Brooklyn Eagle (September 10, 1942)
They even rescued a cat from blazing Wakefield
The story of the escape of 1,590 persons from the naval transport Wakefield was expanded today as Coast Guard members of the crew arrived here to tell tales of individual and collective heroism during the inferno aboard the luxury liner converted to war uses.
One of the rescuers in the Morro Castle disaster in 1934, Lt. Joseph Mazzotta, took pride in the fact that valor, speed and efficiency had not only prevented the loss of a single life when 25-foot flames swept the Wakefield, but was so effective that:
We even saved a cat.
Lt. Mazzotta, 34, and a resident of Cape May Court House, New Jersey, was overcome once himself before the order to abandon ship was given at 8:15 p.m., an hour and 45 minutes after the automatic alarm first sounded, but he considered that a minor mishap.
He said:
Some of the boys were overcome several times and still managed to fight it off and keep going.

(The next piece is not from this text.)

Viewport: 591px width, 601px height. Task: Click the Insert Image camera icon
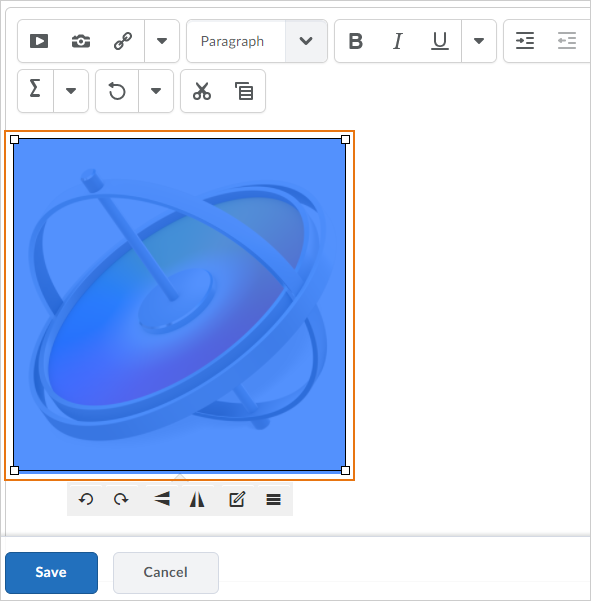click(81, 41)
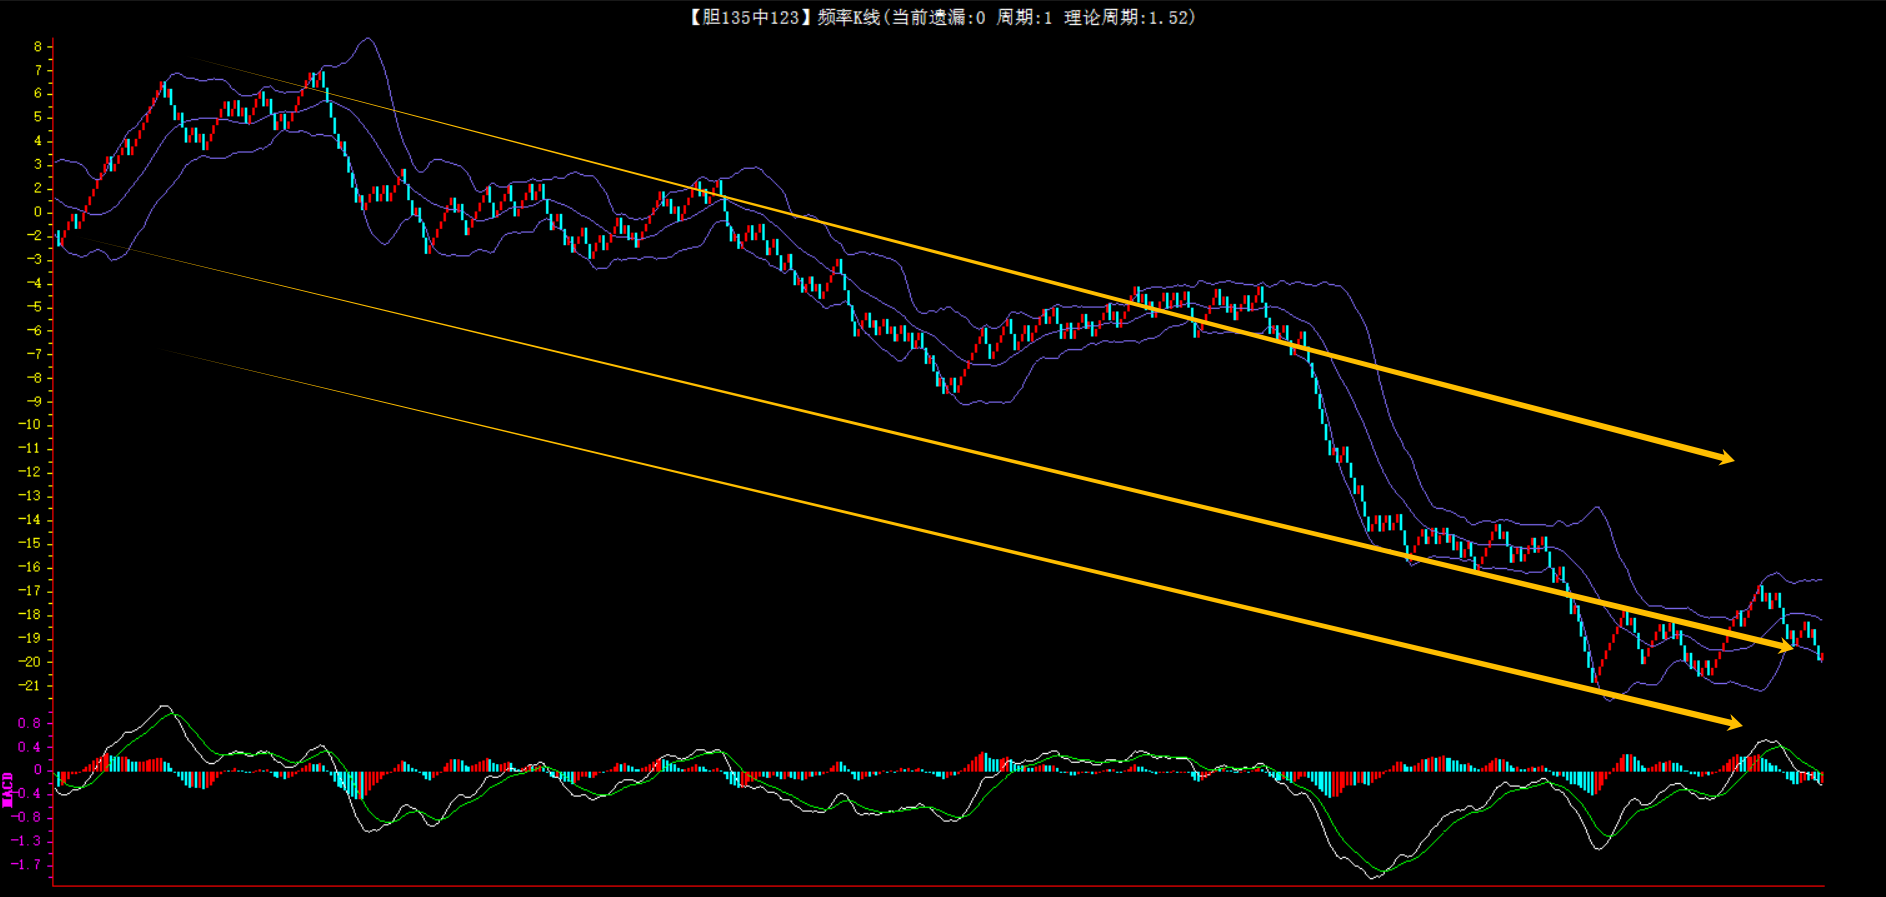Click the lowest trendline arrowhead
This screenshot has width=1886, height=897.
[1732, 723]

Lt. Henry P. Knickern Jr. of Manhattan told how 60 persons in sick bay were taken to safety without ill effect and Ens. John Mahrley, 31, of St. Paul related the rescue of six overcome passengers from a lower deck.
Charles Albert Buchert, Carpenter’s Mate 1st Class, of Glennside, Pennsylvania, was cited for pulling three passengers who had no gas masks from an escape hatch, while Richard Foutter, gunnery officer, hailed all the passengers for keeping cool in the midst of soaring flames.
To Ens. Mahrley, the most remarkable phase of the holocaust was the manner in which, he said:
…three members of the crew who were trapped in a laundry escaped by forcing a watertight door below water level and made their way to the upper decks.